After Alexander the Great died in 323 B.C., his generals (known as the Diadochoi) divided his conquered lands. These fragments of the Alexandrian empire became three powerful dynasties: the Seleucids of Syria and Persia, the Ptolemies of Egypt, and the Antigonids of Greece and Macedonia.

These dynasties were not politically united, but they all shared an essential “Greek-ness.” Historians refer to these dynasties as the Hellenistic Age.

The Hellenistic states were ruled by absolute monarchies with a cosmopolitan view of the world. The kings developed commercial relationships throughout the Hellenistic world. They imported goods such as ivory, gold, cotton, and spices from India; furs and iron from the Far East; wine from Syria; papyrus, linen, and glass from Alexandria; olive oil from Athens; dates and prunes from Babylon; silver from Spain; copper from Cyprus; and tin from as far north as Brittany.

They displayed their wealth by building elaborate palaces and commissioning art and jewelry. They established museums, zoos, libraries, and universities. The Alexandria university was home to mathematicians Euclid and Archimedes, as well as inventors of the water clock and the model steam engine.

Hellenistic Culture

Subjects moved freely around the Hellenistic kingdoms. They all spoke and read koine, or “the common tongue,” a kind of colloquial Greek. Language was a unifying cultural force, enabling people across the Hellenistic world to communicate with one another.

====================

USING THE INFORMATION »
1) In the Hellenistic Age text, which place supplied the silver imported by the Hellenistic kings?
2) Reproduce a portion of the Hellenistic Age text, beginning at the words "Subjects moved freely" and stopping after "with one another.".

GIVEN DATA »
====================

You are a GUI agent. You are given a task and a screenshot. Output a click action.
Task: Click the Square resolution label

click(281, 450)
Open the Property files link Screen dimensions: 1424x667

====================

TASK-BY-TASK OUTPUTS »
1) Spain.

2)
Subjects moved freely around the Hellenistic kingdoms. They all spoke and read koine, or “the common tongue,” a kind of colloquial Greek. Language was a unifying cultural force, enabling people across the Hellenistic world to communicate with one another.